= PROBLEM REQUIREMENTS =
Render the lines of the listing starting at the line containing "The image size is (519, 936)." and ending at the line containing "click(79, 21)" as a JSON list of strings, one string per line, with blank lines omitted.

= RECORDS TO USE =
□ □ □ □
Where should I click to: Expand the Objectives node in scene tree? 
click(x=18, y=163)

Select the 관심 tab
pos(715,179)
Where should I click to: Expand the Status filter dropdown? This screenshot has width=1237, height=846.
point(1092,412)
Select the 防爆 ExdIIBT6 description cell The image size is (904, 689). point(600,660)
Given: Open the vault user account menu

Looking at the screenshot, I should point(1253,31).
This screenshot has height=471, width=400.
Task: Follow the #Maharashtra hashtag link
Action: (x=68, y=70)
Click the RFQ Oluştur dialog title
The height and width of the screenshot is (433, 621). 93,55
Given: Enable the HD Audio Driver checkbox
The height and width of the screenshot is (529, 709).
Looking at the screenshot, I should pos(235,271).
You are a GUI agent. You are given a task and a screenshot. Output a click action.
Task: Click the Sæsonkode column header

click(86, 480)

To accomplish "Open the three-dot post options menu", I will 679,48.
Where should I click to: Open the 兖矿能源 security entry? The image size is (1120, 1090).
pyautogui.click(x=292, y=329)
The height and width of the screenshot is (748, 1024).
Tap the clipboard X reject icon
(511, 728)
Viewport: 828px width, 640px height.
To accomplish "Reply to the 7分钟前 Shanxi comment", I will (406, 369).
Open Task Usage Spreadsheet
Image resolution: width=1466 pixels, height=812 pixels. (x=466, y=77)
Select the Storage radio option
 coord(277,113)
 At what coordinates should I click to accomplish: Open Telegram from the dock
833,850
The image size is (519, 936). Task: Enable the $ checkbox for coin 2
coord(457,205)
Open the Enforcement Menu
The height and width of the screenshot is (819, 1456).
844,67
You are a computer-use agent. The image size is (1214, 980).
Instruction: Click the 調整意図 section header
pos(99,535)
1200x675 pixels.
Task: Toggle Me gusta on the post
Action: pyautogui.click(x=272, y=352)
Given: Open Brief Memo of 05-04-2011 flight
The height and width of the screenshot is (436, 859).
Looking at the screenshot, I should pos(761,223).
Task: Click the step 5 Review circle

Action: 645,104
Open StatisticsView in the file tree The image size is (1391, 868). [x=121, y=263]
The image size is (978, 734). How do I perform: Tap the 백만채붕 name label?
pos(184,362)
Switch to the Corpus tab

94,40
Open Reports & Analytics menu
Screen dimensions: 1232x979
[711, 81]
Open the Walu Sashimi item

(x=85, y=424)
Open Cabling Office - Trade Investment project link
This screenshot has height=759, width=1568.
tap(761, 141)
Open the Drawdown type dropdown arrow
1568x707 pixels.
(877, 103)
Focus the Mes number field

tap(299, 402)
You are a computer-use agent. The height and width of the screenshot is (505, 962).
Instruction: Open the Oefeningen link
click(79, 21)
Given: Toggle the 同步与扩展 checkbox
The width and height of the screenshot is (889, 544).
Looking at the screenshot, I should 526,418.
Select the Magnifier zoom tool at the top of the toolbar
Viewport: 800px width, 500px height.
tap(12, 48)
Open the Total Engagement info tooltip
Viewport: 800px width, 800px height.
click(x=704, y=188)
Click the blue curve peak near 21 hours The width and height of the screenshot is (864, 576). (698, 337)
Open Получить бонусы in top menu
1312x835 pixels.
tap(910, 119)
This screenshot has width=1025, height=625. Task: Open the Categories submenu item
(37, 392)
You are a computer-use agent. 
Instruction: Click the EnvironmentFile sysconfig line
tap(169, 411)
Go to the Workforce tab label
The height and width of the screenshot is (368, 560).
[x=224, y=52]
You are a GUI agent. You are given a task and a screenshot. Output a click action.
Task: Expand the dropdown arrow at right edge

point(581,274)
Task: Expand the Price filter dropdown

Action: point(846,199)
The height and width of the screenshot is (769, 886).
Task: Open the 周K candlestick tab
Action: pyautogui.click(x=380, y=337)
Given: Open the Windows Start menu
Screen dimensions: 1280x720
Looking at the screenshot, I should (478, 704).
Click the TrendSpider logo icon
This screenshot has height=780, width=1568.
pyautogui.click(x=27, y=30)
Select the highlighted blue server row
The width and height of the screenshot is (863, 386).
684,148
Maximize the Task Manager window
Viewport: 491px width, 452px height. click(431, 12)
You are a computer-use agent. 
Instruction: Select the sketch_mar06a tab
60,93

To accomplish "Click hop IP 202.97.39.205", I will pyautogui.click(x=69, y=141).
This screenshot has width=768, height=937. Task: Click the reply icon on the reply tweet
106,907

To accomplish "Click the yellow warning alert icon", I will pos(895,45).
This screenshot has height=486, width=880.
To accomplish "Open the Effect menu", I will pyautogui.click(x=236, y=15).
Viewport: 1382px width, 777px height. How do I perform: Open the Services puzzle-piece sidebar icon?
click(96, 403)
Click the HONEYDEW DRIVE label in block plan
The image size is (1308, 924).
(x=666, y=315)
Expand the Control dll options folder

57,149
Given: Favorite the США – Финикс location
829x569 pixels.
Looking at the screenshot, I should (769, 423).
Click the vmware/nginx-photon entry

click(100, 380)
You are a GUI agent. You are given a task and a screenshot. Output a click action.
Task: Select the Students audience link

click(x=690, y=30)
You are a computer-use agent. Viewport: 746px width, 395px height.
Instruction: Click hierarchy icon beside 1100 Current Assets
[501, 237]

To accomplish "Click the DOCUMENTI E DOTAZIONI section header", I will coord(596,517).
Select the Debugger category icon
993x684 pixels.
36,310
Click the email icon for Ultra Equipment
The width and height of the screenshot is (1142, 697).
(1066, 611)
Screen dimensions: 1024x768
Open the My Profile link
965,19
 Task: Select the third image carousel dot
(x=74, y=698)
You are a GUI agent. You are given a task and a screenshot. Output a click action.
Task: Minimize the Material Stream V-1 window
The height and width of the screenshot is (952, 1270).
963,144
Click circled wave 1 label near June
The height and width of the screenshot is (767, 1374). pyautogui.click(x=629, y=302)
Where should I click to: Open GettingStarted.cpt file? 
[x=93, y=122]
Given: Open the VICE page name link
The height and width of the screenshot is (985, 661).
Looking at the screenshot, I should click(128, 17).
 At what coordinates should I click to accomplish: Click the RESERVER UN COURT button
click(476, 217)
□ □ □ □
= RESULT OF THE TASK =
[
  "The image size is (519, 936). Task: Enable the $ checkbox for coin 2",
  "coord(457,205)",
  "Open the Enforcement Menu",
  "The height and width of the screenshot is (819, 1456).",
  "844,67",
  "You are a computer-use agent. The image size is (1214, 980).",
  "Instruction: Click the 調整意図 section header",
  "pos(99,535)",
  "1200x675 pixels.",
  "Task: Toggle Me gusta on the post",
  "Action: pyautogui.click(x=272, y=352)",
  "Given: Open Brief Memo of 05-04-2011 flight",
  "The height and width of the screenshot is (436, 859).",
  "Looking at the screenshot, I should pos(761,223).",
  "Task: Click the step 5 Review circle",
  "Action: 645,104",
  "Open StatisticsView in the file tree The image size is (1391, 868). [x=121, y=263]",
  "The image size is (978, 734). How do I perform: Tap the 백만채붕 name label?",
  "pos(184,362)",
  "Switch to the Corpus tab",
  "94,40",
  "Open Reports & Analytics menu",
  "Screen dimensions: 1232x979",
  "[711, 81]",
  "Open the Walu Sashimi item",
  "(x=85, y=424)",
  "Open Cabling Office - Trade Investment project link",
  "This screenshot has height=759, width=1568.",
  "tap(761, 141)",
  "Open the Drawdown type dropdown arrow",
  "1568x707 pixels.",
  "(877, 103)",
  "Focus the Mes number field",
  "tap(299, 402)",
  "You are a computer-use agent. The height and width of the screenshot is (505, 962).",
  "Instruction: Open the Oefeningen link",
  "click(79, 21)"
]